I certainly have bought my own copies of books I have borrowed, though I don’t think I have to. I sort of store it away in a wish list in my brain, so that should I come across a copy of the book in a charity bookshop or somewhere I will undoubtedly snaffle it up. Certainly there are books I have read and loved that I want to own, one recent example was The Two Mrs Abbots by D E Stevenson – the third Miss Buncle book – I ordered it from the library and it took six months to come in. I devoured it and loved every word, and so want my own copy. I heard a rumour that Persephone may publish it in the future –I live in hope.

What was the last book that you added to your bookshelves?

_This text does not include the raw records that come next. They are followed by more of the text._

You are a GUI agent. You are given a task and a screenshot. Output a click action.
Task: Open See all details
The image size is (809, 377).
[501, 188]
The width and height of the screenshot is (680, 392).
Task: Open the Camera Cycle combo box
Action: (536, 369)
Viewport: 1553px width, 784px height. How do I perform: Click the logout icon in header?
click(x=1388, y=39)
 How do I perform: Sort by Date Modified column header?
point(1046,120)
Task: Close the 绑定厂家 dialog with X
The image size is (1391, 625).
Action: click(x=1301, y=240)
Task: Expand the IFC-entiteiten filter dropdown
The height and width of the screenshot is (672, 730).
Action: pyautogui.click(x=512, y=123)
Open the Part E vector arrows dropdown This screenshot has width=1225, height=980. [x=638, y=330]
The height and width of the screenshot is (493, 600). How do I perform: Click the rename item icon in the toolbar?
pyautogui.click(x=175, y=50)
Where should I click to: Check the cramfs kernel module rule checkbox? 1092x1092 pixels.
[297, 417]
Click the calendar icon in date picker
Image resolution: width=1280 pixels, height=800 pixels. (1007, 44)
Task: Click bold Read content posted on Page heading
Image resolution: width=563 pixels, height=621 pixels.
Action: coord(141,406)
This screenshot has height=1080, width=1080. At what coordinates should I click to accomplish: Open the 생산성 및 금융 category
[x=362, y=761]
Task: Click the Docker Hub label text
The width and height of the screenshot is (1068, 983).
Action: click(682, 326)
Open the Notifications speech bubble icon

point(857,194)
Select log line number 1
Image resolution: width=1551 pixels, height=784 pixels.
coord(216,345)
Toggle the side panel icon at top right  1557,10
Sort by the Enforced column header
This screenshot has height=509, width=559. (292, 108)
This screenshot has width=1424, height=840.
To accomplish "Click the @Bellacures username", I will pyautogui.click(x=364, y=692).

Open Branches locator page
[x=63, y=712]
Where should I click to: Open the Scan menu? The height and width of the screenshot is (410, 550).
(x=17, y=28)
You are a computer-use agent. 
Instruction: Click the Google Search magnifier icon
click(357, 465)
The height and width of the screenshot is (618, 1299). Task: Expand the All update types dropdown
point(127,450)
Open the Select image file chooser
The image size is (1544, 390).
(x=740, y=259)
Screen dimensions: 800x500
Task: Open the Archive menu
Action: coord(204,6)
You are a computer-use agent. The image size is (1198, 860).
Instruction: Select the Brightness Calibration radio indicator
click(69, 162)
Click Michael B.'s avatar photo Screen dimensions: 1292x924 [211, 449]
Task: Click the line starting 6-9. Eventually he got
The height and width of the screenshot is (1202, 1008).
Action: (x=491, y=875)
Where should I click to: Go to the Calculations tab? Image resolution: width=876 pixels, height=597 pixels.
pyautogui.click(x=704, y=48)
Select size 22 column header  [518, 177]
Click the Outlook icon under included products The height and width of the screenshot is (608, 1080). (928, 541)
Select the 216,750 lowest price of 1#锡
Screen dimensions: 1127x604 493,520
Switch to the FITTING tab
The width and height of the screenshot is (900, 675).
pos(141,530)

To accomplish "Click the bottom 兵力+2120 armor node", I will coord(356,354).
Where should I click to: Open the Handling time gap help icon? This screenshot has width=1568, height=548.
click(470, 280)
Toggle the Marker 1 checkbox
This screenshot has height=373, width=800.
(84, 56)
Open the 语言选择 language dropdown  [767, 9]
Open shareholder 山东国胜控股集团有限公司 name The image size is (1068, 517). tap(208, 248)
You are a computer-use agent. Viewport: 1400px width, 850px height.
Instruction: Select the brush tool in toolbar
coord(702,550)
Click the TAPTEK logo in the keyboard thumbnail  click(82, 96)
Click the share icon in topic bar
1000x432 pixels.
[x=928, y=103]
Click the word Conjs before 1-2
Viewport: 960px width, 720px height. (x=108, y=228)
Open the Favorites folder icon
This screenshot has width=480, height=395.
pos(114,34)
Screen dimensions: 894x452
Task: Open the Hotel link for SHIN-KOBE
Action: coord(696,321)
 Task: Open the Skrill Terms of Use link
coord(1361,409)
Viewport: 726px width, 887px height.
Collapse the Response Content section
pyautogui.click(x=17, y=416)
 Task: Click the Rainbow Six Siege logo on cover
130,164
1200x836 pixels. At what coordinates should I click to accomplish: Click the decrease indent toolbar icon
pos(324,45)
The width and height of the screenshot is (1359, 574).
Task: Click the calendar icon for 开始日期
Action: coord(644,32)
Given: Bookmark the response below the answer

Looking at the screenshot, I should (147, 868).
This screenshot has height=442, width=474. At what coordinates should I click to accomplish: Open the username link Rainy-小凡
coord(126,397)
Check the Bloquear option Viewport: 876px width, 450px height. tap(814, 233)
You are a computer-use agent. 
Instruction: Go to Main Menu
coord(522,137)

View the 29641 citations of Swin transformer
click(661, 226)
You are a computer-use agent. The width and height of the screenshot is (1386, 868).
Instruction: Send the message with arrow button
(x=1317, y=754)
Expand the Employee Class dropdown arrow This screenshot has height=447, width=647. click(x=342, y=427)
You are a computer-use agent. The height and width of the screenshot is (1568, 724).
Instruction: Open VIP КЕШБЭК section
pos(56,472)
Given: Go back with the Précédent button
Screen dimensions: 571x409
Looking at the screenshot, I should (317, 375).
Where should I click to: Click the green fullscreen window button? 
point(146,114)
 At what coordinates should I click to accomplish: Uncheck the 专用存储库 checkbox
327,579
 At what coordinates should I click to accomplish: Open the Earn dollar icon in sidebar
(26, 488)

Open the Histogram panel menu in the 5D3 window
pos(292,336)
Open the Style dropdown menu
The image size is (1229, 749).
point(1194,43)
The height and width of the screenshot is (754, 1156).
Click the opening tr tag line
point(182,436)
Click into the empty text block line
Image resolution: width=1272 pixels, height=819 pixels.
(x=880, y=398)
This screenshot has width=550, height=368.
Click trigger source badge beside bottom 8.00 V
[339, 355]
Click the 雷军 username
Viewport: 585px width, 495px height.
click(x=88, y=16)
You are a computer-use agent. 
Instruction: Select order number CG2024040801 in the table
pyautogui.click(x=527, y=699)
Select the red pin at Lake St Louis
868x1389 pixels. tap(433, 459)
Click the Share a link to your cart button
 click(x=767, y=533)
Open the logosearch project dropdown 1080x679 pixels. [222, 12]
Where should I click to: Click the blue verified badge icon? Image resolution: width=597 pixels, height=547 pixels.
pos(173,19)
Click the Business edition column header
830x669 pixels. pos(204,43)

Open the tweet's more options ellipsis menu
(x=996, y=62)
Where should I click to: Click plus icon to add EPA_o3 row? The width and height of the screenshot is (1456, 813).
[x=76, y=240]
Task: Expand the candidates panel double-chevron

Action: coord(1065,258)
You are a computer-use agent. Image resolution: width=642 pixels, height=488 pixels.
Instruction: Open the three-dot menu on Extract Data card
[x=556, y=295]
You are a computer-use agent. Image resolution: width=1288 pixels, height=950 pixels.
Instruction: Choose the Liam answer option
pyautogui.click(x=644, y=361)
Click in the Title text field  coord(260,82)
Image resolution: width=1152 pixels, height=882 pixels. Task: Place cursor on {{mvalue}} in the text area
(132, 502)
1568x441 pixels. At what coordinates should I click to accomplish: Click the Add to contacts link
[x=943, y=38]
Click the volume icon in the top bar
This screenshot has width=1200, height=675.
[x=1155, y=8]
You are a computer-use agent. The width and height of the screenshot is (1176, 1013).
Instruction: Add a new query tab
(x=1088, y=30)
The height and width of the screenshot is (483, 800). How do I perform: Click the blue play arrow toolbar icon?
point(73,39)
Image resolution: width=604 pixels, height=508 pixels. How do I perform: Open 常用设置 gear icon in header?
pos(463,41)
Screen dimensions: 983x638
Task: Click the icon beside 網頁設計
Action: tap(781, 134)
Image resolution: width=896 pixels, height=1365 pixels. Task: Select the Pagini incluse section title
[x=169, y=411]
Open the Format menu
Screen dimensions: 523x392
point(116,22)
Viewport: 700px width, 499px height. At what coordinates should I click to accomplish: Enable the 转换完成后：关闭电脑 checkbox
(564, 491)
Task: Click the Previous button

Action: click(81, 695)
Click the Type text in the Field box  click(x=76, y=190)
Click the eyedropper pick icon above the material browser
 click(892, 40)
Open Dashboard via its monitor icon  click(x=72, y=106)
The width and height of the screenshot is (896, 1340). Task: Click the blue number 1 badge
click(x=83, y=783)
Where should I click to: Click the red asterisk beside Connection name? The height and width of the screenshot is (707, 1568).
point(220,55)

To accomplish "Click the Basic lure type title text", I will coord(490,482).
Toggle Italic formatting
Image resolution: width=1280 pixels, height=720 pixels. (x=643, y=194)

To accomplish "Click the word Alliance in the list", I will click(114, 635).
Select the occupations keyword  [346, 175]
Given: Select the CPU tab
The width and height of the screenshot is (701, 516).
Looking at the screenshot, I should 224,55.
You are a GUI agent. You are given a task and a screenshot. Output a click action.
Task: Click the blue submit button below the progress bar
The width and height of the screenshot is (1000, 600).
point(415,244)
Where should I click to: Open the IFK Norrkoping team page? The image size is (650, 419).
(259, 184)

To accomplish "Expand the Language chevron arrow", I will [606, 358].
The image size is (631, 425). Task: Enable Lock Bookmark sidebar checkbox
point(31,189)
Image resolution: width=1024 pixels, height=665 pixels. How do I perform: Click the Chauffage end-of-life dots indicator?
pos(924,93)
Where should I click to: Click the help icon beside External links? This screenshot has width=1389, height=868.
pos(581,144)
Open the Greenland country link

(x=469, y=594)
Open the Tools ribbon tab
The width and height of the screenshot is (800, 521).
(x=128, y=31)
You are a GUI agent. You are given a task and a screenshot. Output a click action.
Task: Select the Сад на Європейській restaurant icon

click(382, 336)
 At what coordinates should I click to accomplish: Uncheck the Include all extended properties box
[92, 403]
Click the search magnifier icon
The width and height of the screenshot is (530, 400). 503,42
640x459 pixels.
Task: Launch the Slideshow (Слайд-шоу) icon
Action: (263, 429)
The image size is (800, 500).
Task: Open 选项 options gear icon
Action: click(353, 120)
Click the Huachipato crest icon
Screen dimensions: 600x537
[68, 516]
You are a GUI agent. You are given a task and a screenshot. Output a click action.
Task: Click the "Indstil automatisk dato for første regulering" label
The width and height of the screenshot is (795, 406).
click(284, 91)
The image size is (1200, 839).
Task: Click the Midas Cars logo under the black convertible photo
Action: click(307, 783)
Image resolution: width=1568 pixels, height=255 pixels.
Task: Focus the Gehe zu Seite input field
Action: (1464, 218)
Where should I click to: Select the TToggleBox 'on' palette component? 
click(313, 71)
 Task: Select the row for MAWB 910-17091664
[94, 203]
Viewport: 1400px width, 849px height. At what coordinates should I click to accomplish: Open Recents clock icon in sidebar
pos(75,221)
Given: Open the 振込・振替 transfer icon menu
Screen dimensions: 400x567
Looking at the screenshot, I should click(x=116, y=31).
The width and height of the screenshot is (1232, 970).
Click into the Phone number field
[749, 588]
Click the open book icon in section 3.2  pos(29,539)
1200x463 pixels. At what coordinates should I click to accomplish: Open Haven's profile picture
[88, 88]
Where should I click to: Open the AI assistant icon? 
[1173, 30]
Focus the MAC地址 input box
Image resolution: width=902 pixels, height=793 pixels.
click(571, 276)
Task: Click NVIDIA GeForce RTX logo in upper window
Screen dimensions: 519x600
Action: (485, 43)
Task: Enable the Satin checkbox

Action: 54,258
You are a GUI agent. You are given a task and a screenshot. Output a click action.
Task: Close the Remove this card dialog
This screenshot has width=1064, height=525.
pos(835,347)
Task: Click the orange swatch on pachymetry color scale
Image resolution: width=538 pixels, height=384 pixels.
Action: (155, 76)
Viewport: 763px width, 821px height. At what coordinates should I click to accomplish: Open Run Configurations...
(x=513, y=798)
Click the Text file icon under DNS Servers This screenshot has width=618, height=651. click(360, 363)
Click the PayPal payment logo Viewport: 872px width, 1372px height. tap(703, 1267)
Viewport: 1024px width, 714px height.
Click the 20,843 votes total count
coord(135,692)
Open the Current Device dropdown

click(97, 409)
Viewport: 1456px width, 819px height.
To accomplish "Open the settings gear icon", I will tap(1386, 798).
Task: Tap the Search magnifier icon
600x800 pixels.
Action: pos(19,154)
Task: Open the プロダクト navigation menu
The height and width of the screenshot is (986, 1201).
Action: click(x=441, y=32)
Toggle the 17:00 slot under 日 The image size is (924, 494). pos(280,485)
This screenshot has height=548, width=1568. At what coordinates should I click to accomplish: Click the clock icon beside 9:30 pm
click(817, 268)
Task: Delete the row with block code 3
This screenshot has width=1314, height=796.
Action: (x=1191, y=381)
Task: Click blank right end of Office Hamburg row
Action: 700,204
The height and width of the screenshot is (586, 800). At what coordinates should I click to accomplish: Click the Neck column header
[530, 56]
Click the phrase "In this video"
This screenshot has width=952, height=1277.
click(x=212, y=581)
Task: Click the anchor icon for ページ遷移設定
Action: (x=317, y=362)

Well I added Ruby’s Spoon by Anna Lawrence Pietroni to my permanent collection of books after I finished it a few days ago. I read it a couple of days before meeting the author at a local meet up group I attend. I took my copy with me to get signed and bought two more copies one each for my mother and sister. I have also added a couple more books to my TBR – but they are both books I am certain to keep once they have been read. They are Jamaica Inn by Daphne Du Maurier and Civil to Strangers by Barbara Pym which I bought for the Barbara Pym centenary read-a-long.

Are there any books that you wish you had on your bookshelves that you don’t currently?

Oh goodness – yes so many. I can’t even begin to list them. Of course I want more Persephone books, and there are many original green Virago Modern Classics that I want too. I especially want Winifred Holtby’s short stories Remember Remember in original green, very hard to get hold of – and would rather like a copy of Lolly Willows by Sylvia Townsend Warner, also in green. I actually bought a green copy of Lolly Willows for a fellow Viragoite  – for a secret Santa gift – I hadn’t realised it was so hard to get. I really am a sucker for physically beautiful editions, of which there are so many coming out these days –  beautifully designed editions of my favourite classics are the ones I particularly covert. I have recently acquired a few penguin clothbound classics – now there is a tiny part of me that wants them all – but such excess would be madness.

What do you think someone perusing your shelves would think of your reading taste, or what would you like them to think?

Oh my I don’t know! That I am a reader of fiction first and foremost and that I like classics; Modern Classics and nineteenth century classics in particular.  That I like mainly women writers, with a few notable exceptions, the Viragos and Persephone books rather give that away. I’m not sure If anyone perusing my shelves would think I was widely read – I don’t claim to be,  I don’t have lots of different genres, and really not that many non-fiction.  I don’t know if there is anything I would want them to think – I’m not sure it matters – I just like what I like – as we all do.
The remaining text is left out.